Behind the scenes of the British Library digital newspaper project

By Sooraj Shah
18 Jan 2012 View Comments
A stack of newspapers

Online publisher Brightsolid has worked with IBM to digitise four million pages of the British Library's historical newspaper collection for online access as part of a 10-year big data analytics project that could cost Brightsolid millions of pounds.

The online publisher was selected by the British Library in April 2010 to digitise the newspapers and it launched the British Newspaper Archive website in November 2011. Brightsolid is investing the money because it will see a finanancial return from payments for access to the digital content.

"We selected Brightsolid as part of an open tendering process because of its track record in conducting similar projects and because it works with enterprise-level workloads regularly," said Nick Townend, digital operations manager at the British Library.

Further reading

Brightsolid was involved in digitising the 1911 Census for England and Wales.

"Brightsolid also uses OCR (optical character recognition) text recognition software and DocWorks for its workflow engine which we preferred," he continued.

IBM provided the virtualised HS22 Blade platform, which Townend said was chosen for its reliability and energy efficiency.

The intial scanning is taking place in Colindale, London and the data is transferred to Brightsolid's data centres in Dundee, where the digital archive is hosted.

Brightsolid is funding part of the scanning process which costs around £1 per page.

"We cover 40 million pages.
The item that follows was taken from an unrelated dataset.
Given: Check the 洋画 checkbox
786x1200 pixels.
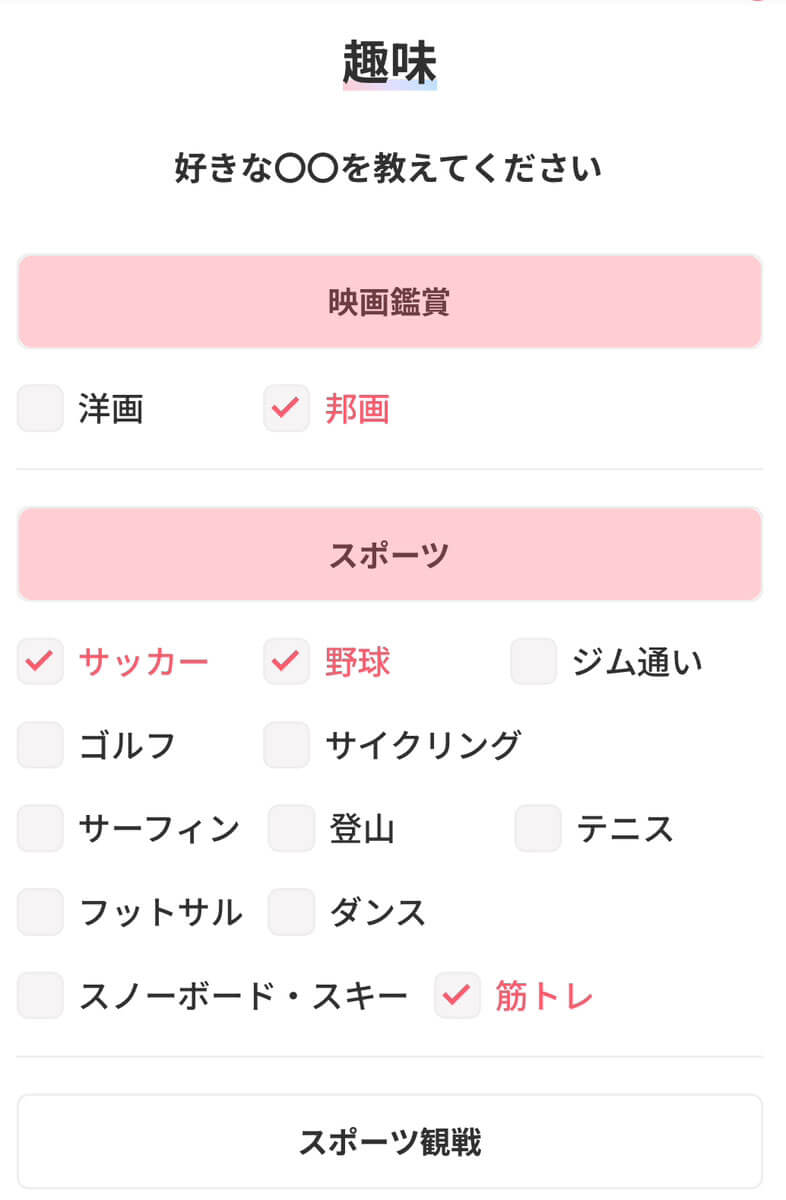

A £40 million investment would not have been feasible for the British Library; Brightsolid's investment was essential," Townend said.

Brightsolid generates revenue from the pay-per-view and subscription options offered online, such as the 12-month subscription costing £79.95 for unlimited access.

For copyrighted material, Brightsolid gains permission to scan the material from the rights holders, who are in turn remunerated. The British Library receives a royalty on material that is out of copyright.

Townend said that the biggest challenge for Brightsolid was to create a web solution that could cope with peaks in demand from the launch date onwards. The launch on 29 November saw 1.2 million searches across the 4 million pages.

Malcolm Dobson, CTO at Brightsolid, explained that to ensure that the website could cope, Brightsolid and the British Library had to agree on the demand expected from the launch.

"Using our knowledge from the Census project, we projected what we thought the peak traffic would be and peak searches per second with the British Library and wrote a test plan.

"We had to decide what the optimal server configuration was going to be and then attempted to deliver those things using a set of tests," he said.

The scanning process began in January 2011, with a website-testing period starting from late summer until the launch in November.

Dobson went on to say that the bandwidth also had to be considered to enable the website to function during peak demand.

"We used the Microsoft Deep Zoom image tiling system, which allows you to look at different resolution levels of an image and at individual tiles or more detailed resolutions as you zoom in.

"So it is much faster and responsive and, ultimately, saves bandwidth, but we needed an efficient tiling system, otherwise image loading times would have been unreasonable."

"We also split infrastructure across two physical sites to ensure that we had excess of 1 gigabyte per second of bandwidth for our site to launch," he said.

Brightsolid said that the second phase of the project has already started and will see a further 36 million pages made available over the next nine years.

Commenting on the British Library's future plans, Townend said: "The library is exploring radio and other digital content for the archive website. We are also looking to archive the entire UK web domain and are running some trials for this."